Dataset records
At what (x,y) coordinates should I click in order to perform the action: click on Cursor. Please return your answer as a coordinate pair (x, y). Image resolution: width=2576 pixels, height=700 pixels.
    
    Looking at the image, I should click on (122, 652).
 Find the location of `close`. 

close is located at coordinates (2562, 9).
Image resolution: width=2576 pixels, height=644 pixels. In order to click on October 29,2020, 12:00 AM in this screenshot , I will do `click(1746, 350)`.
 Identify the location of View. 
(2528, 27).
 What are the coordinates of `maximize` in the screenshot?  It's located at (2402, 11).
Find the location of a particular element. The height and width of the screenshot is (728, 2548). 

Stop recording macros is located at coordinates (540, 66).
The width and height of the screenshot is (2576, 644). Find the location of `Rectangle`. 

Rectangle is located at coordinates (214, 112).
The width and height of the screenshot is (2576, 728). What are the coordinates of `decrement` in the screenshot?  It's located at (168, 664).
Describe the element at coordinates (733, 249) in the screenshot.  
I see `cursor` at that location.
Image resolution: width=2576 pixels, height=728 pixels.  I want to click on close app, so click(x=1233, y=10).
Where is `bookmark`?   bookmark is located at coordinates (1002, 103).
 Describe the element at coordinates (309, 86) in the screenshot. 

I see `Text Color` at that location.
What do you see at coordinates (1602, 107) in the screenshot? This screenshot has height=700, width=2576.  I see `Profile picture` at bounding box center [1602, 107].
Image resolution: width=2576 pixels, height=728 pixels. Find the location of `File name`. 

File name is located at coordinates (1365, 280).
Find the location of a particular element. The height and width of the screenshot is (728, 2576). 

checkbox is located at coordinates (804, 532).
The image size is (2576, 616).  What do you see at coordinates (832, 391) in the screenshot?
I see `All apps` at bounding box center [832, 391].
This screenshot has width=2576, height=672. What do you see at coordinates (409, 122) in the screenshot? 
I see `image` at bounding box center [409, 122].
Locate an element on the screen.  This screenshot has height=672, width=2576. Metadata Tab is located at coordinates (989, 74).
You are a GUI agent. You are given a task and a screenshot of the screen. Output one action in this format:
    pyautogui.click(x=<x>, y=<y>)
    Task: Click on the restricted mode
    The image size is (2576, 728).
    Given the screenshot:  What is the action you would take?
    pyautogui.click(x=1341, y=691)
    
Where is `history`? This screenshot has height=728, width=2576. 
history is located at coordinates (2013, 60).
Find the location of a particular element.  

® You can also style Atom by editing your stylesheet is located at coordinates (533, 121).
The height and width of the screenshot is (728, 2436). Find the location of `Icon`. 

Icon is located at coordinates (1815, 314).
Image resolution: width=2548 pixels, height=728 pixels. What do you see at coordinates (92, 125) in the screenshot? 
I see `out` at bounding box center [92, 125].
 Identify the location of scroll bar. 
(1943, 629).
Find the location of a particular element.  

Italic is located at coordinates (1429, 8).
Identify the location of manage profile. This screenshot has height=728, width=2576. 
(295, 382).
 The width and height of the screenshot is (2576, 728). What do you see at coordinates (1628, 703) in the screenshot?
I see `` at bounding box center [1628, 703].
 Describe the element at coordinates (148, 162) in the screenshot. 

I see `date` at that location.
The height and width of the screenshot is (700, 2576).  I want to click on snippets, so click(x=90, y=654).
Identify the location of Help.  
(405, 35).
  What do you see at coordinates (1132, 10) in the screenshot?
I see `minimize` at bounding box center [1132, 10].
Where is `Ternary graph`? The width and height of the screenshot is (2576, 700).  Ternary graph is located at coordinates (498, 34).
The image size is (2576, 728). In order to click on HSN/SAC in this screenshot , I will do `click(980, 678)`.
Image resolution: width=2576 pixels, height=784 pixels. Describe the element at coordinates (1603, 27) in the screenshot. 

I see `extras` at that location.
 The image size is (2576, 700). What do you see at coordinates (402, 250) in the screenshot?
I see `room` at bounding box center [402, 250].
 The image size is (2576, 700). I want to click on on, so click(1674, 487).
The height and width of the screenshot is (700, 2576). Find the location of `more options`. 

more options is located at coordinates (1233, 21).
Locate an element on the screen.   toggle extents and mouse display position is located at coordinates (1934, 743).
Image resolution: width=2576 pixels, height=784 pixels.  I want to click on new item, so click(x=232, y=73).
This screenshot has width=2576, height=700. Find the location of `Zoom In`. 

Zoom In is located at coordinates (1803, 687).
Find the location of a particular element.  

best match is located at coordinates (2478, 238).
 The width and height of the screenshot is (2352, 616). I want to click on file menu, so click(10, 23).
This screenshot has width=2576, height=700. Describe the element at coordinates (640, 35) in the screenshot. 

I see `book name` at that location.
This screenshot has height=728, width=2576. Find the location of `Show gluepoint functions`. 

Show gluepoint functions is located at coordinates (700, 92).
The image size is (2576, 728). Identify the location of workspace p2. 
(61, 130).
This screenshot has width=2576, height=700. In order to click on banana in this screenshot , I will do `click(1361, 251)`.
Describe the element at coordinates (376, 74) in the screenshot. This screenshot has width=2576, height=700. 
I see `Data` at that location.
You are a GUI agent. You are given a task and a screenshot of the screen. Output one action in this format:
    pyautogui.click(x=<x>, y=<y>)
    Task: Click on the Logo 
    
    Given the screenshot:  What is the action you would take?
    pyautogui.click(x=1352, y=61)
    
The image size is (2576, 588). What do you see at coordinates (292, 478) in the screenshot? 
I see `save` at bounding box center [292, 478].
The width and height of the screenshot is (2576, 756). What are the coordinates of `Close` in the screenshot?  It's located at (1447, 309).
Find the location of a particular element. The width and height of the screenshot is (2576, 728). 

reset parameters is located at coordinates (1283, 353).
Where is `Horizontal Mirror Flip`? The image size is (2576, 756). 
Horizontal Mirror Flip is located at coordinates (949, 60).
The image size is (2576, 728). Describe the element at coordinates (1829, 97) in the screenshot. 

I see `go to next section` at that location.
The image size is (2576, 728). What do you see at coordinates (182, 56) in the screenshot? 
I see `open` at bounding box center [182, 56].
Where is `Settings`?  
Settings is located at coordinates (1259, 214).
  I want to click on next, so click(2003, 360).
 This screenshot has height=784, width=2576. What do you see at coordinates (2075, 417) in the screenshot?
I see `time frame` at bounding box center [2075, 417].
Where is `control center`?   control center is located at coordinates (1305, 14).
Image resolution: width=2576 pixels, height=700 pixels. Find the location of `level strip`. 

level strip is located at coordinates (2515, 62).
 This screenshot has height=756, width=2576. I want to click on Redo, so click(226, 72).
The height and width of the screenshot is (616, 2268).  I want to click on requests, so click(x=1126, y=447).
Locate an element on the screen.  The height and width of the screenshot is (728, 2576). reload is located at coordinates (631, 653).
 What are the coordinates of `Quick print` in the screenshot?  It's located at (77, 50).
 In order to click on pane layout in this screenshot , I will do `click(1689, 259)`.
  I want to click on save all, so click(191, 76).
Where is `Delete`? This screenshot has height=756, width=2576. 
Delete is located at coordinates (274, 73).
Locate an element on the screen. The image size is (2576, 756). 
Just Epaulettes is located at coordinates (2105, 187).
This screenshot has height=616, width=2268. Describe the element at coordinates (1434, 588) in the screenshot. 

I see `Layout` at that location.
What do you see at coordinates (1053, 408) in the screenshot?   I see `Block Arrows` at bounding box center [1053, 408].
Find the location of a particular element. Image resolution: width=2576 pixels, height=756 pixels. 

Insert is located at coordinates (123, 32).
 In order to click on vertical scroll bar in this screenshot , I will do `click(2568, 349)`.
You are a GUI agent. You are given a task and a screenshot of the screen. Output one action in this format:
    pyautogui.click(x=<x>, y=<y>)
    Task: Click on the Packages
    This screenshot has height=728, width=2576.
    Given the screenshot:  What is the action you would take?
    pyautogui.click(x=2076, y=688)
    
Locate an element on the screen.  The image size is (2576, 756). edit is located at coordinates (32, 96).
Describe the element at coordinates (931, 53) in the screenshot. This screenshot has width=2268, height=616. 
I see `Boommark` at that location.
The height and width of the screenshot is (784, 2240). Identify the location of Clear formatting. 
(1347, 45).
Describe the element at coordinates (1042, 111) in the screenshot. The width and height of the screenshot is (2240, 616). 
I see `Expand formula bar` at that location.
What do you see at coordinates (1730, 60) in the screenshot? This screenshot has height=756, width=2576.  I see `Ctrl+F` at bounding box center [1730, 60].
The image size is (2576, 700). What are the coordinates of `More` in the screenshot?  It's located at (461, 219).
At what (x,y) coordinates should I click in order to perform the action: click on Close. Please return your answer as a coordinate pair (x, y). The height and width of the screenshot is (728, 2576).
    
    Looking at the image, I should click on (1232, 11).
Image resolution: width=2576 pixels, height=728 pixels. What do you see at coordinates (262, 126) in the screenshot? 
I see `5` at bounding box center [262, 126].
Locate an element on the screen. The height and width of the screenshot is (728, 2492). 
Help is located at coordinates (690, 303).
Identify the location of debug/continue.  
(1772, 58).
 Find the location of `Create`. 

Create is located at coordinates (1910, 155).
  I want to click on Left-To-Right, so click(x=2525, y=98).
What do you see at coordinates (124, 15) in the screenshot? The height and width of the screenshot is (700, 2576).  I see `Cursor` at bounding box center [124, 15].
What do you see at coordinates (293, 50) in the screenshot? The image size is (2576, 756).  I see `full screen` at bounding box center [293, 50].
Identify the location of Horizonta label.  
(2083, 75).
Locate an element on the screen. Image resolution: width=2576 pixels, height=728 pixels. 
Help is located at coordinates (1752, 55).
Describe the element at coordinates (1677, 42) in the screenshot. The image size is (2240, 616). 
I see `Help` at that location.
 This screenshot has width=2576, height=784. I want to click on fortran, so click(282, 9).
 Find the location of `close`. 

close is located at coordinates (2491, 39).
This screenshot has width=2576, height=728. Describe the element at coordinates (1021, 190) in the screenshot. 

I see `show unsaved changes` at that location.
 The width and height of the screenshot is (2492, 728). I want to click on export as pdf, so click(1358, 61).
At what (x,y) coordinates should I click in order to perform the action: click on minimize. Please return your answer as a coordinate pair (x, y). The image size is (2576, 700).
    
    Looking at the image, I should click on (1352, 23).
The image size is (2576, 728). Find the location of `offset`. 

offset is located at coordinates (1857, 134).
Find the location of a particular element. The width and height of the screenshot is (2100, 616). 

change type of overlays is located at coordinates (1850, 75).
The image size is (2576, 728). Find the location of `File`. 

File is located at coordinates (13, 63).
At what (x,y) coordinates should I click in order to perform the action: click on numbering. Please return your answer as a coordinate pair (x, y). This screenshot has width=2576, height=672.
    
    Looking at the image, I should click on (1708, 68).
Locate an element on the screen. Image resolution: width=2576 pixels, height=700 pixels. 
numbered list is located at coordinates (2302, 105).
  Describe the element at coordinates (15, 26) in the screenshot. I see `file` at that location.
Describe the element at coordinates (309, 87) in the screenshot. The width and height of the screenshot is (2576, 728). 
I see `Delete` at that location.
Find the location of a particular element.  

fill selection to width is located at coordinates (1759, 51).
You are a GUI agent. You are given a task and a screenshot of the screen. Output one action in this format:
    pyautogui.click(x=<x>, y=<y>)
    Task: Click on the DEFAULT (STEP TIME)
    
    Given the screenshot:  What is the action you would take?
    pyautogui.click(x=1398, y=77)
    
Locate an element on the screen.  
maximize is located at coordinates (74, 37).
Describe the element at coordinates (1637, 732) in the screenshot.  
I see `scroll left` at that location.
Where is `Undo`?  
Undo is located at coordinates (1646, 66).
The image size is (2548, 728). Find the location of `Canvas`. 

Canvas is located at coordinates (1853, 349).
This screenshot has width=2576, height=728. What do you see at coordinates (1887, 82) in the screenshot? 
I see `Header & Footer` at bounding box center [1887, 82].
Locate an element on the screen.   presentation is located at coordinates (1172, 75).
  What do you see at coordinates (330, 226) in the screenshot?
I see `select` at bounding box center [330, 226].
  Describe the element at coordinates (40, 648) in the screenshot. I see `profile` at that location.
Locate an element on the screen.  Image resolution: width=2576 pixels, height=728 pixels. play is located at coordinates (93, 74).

• [Exercise brief] Reproduce the data above without any changes, from its first line through the line containing "at (2402, 11).", with both of those lines included.

• [Complete output]
At what (x,y) coordinates should I click in order to perform the action: click on Cursor. Please return your answer as a coordinate pair (x, y). Image resolution: width=2576 pixels, height=700 pixels.
    
    Looking at the image, I should click on (122, 652).
 Find the location of `close`. 

close is located at coordinates (2562, 9).
Image resolution: width=2576 pixels, height=644 pixels. In order to click on October 29,2020, 12:00 AM in this screenshot , I will do `click(1746, 350)`.
 Identify the location of View. 
(2528, 27).
 What are the coordinates of `maximize` in the screenshot?  It's located at (2402, 11).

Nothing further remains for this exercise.